Another oneshot drabble... depressing as usual :p Enjoy!
He's fallen into a routine.
He wakes up ridiculously late into the morning. Stumbles to the bathroom. Usually throws up. Showers, washes his hair, wipes the smeared makeup from his cheeks.
Back to his room, and it takes an hour, maybe more, to put together an outfit he thinks is suitable. That he thinks will impress him. He tells himself, over and over, that there's no point. Whispers his mantra as he applies fresh makeup, straightens his hair. It could be midday by now. His empty stomach grumbles, and he goes in search of food.
Into the kitchen, and he rakes through the cupboards. He can never find anything of substance. Usually he'll have a glass of juice and that's it.
And then he stands at the top of the stairs, willing himself to go down there. Trying to build up the confidence to face him. He tells himself not to be silly. Repeats it to himself a few times, whispering frantically. He listens for sounds, proof of his existance. Listens to footsteps, coughs, rustlings, the noise of the ebb and flow of customers.
Finally, when his knees begin to shake from the effort of holding him upright, he plasters that forced grin across his face, forces his bounce down the stairs, forces that cheerful greeting, that nonchalent put-down, that relaxed flop into the barber's chair by the window, and only then lets himself breathe.
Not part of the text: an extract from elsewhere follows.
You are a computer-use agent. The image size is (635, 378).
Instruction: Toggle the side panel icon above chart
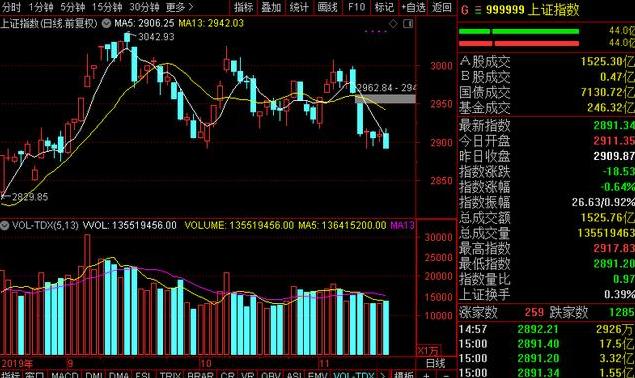(408, 24)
Sometimes his routine slips. He hates himself for it. Like that day. When he slipped, and failed, and he hated himself all over again.
He fell asleep. The late night, the struggle to go on, the comfy chair, they all lulled him into needing sleep, and he napped, and he slipped.
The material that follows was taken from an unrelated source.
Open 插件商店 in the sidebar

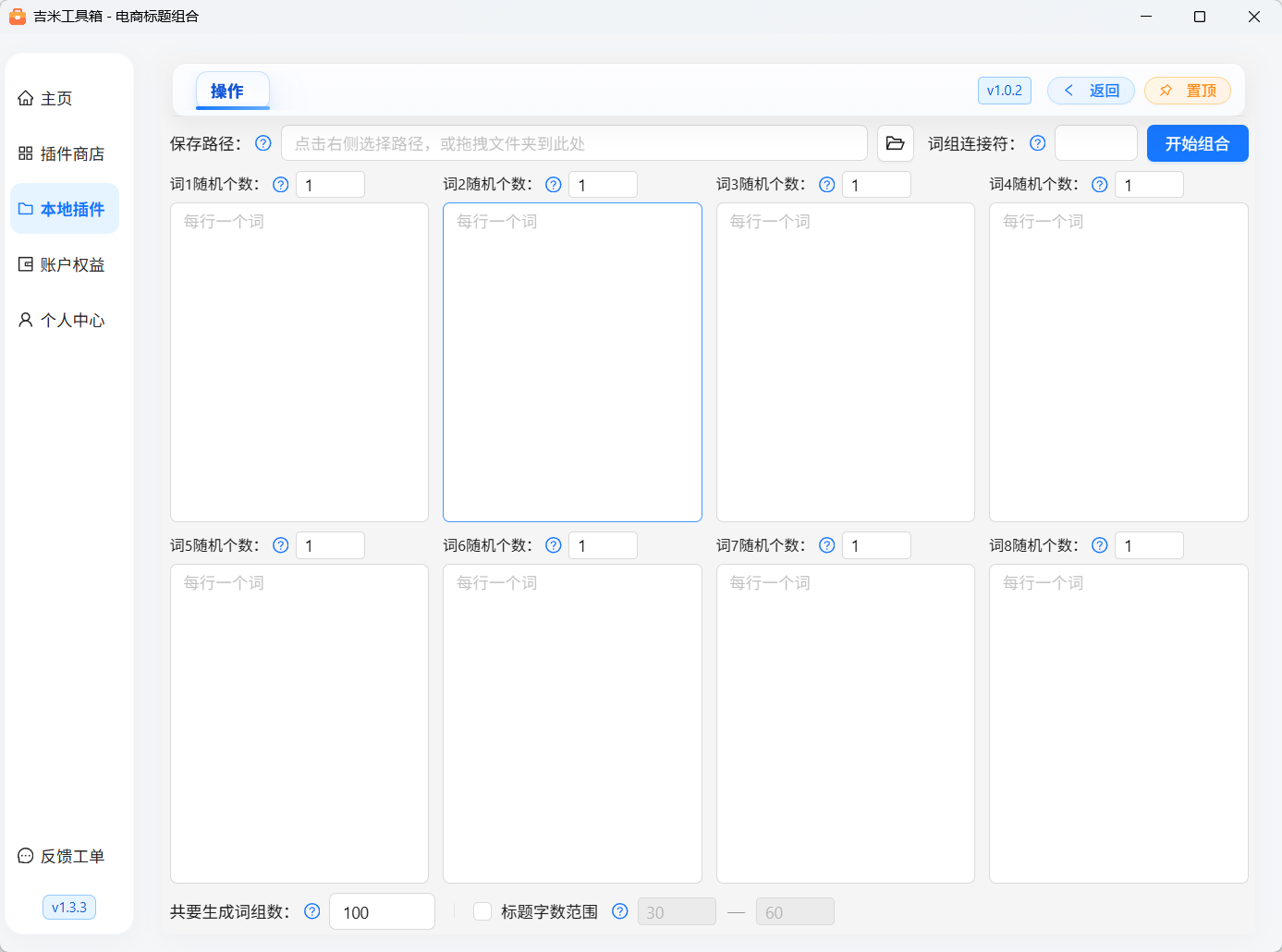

He remembers jolting awake, and his concerned face, and the sweat on his forehead and clammy hands, and the trembling, and the tears, and the nightmare. Daymare. Whatever.
He remembers questions aimed at his well-being, scorn for his night-time activities, concern for his health. He remembers digressions to diet and lifestyle, and extra worry. He remembers shutting down, shutting him out, just... stopping. Just for that short while, completely stopping.
He remembers panicked friends, wonderings of who to alert, overall decisions to just LEAVE HIM ALONE, being carried to bed, tucked in, left alone.
That's a new technique he's perfected. When things get too much, when too many of his issues, his ugly, disgusting issues, are raised, he just ignores everything. The rest of the world doesn't exist. It's just him and his thoughts. Nothing else registers. But he remembers, later, at night or the next day, he relives it. And he hates himself. So much.
He worries the most, and that hurts the most.
He has another way of forgetting. That's how he spends the night, out on the town, dancing, drinking, forgetting. He loves it. He hates it. Most of the time, he doesn't know. The alcohol burns, the lights swirl, the drumbeat is so low it pulls at his chest, but he just lets it pass by. This is the norm for him. He's back onto the routine, and that makes him comfortable.
And then there's the taxi home, tripping up the kerb, puking in the gutter, dropping his key, scrambling on the floor, retching a little, getting up, opening the door, neglecting to lock it behind him, tripping over his own feet, discarding his boots, tripping up the stairs.
They seem tiny, just little things, but he plans them meticulously. Every action, part of his routine. Every day, the same, except for those little slips.
And that's why he hates it when he doesn't follow the routine.